THROTTLE BASED APPROACH TO MITIGATE DISTRIBUTED DENIAL OF SERVICE ATTACK

Abstract

Distributed Denial of Service (DDOS) is one of the most significant kind of security threats in the internet. Through this form of attack the available resources are engaged to such a level that it ceases to provide service to the legitimate users. Internet services have been the major victim of various forms of this attack with complete network faces sharp reduction in performance. Distributed Denial of Service Attack has recently emerged as one of the most newsworthy, if not the greatest, weaknesses of the internet.
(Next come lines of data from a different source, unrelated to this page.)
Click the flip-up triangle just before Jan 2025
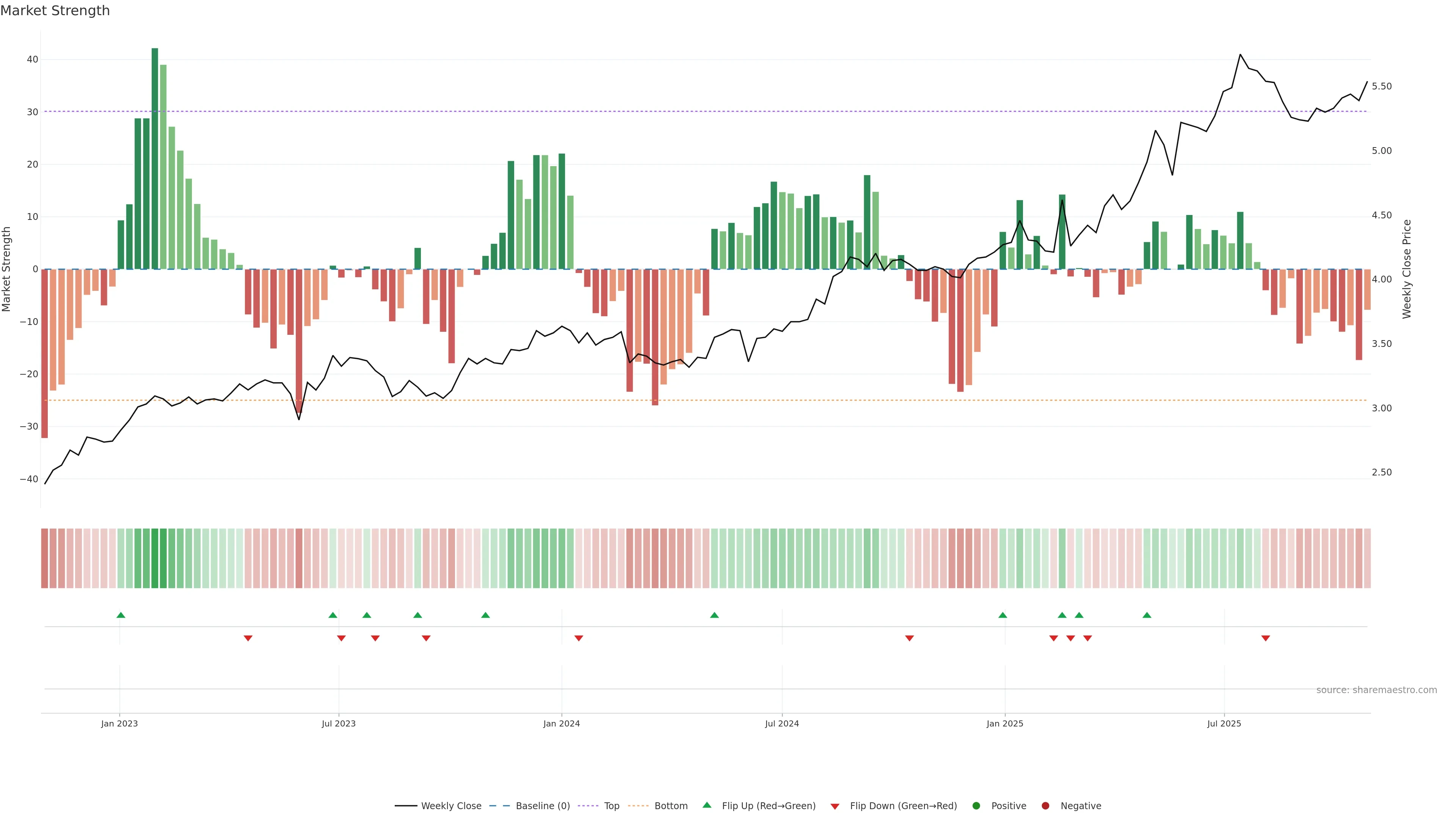The height and width of the screenshot is (819, 1456). click(1003, 615)
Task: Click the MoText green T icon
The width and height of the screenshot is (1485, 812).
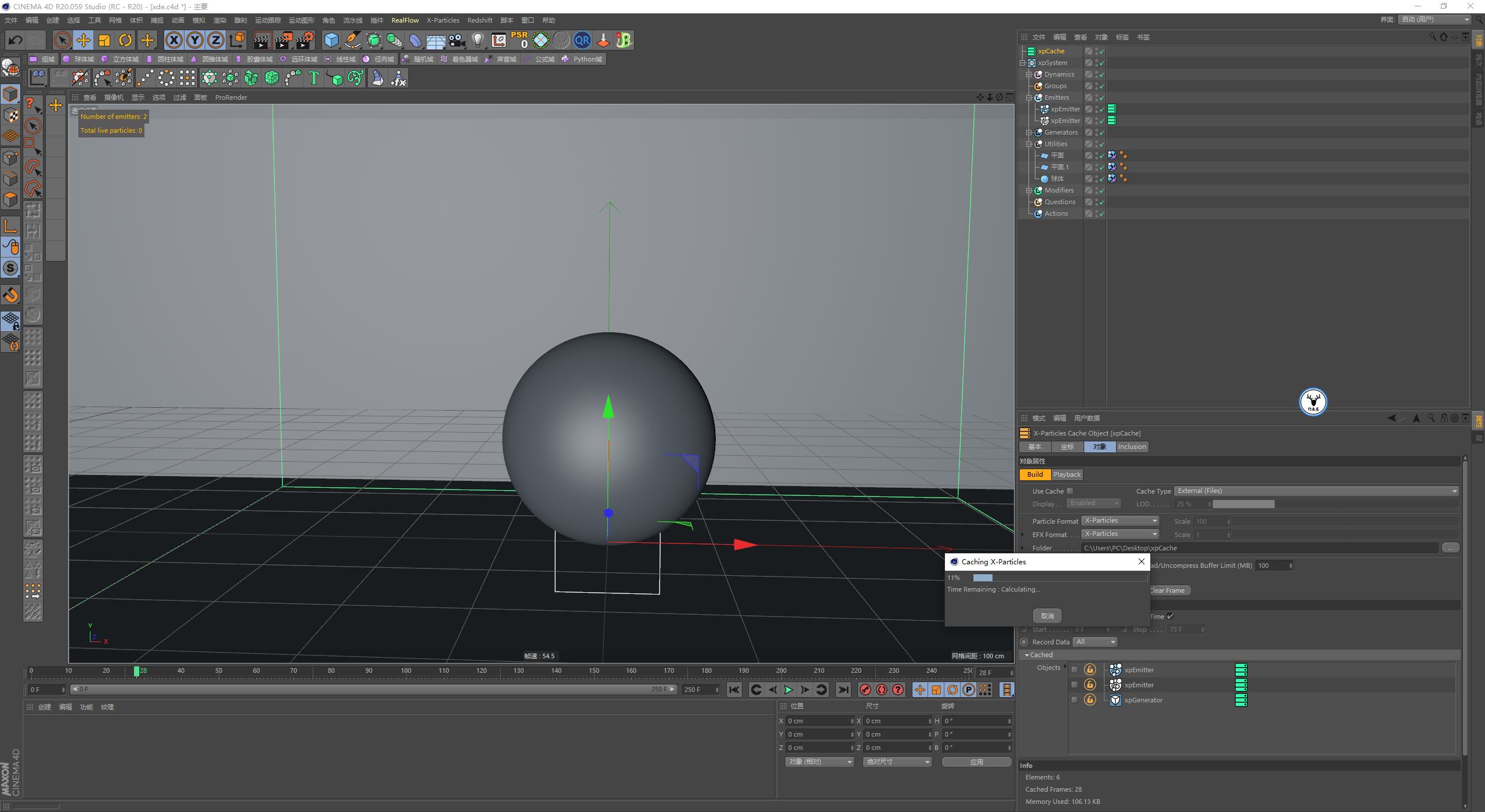Action: pos(314,78)
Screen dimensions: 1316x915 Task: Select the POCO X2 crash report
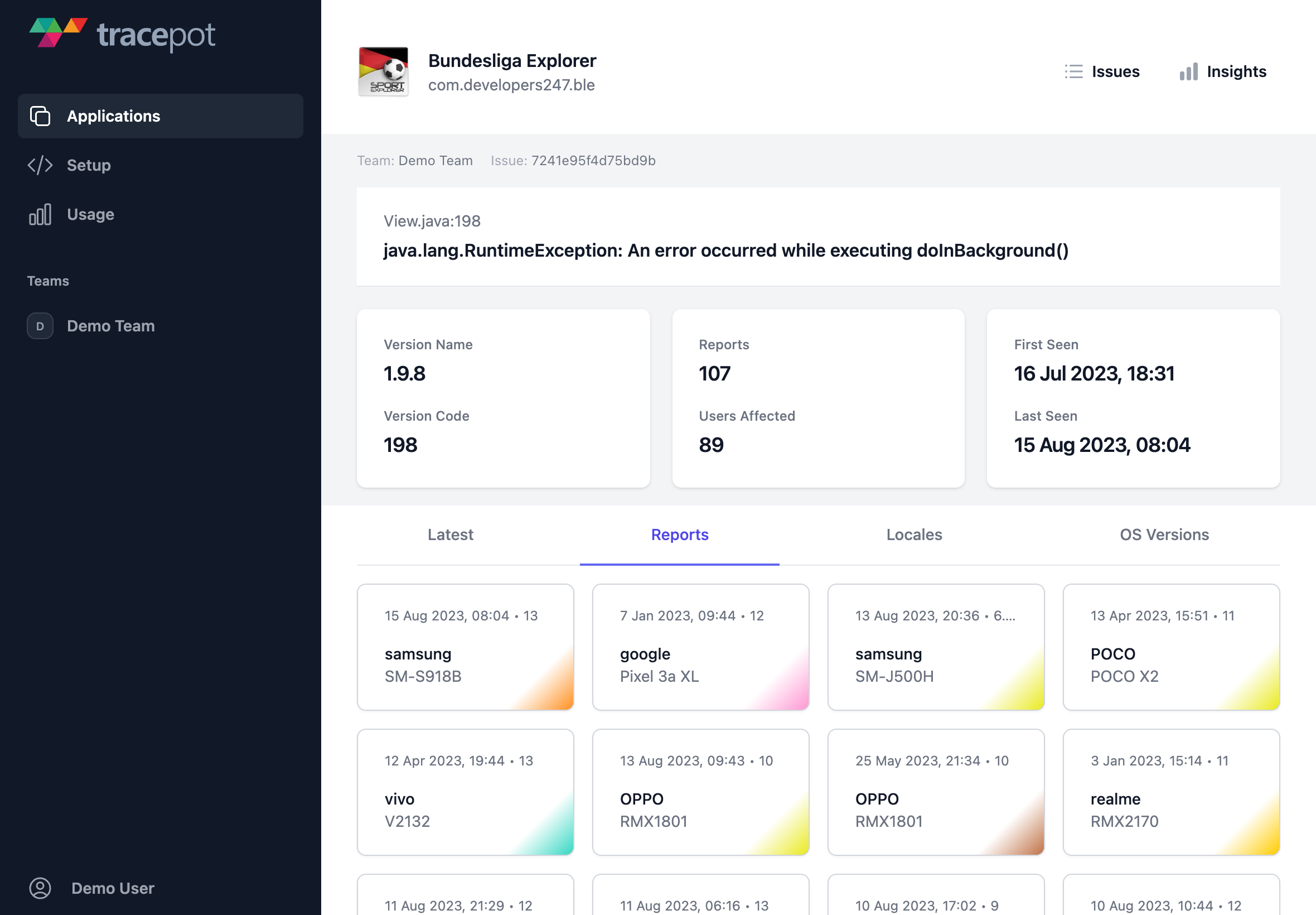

In this report an overview of the DDOS problem attack, defence principle and how the gap between the problem and the possible mitigation could be resolved through the application of queuing mechanism over optimum throttle algorithm has been proposed. Here we describe a novel framework that deals with the detection of variety of DDOS attacks by monitoring propagation of abrupt traffic changes inside the Network and then characterizes flows that carry attack traffic. Work in the Report targets a network architecture and accompanying algorithms for countering denial-ofservice (DOS) attacks directed at an Internet Server. The basic mechanism is for a server under stress to install a router throttle at selected upstream routers. The throttle mechanism would be highly effective in preferentially dropping attacker traffic over good user traffic. In this project we have aimed to propose an algorithm, which mitigates the above described Distributed denial of service attacks and tries to lessen the impact of these attacks.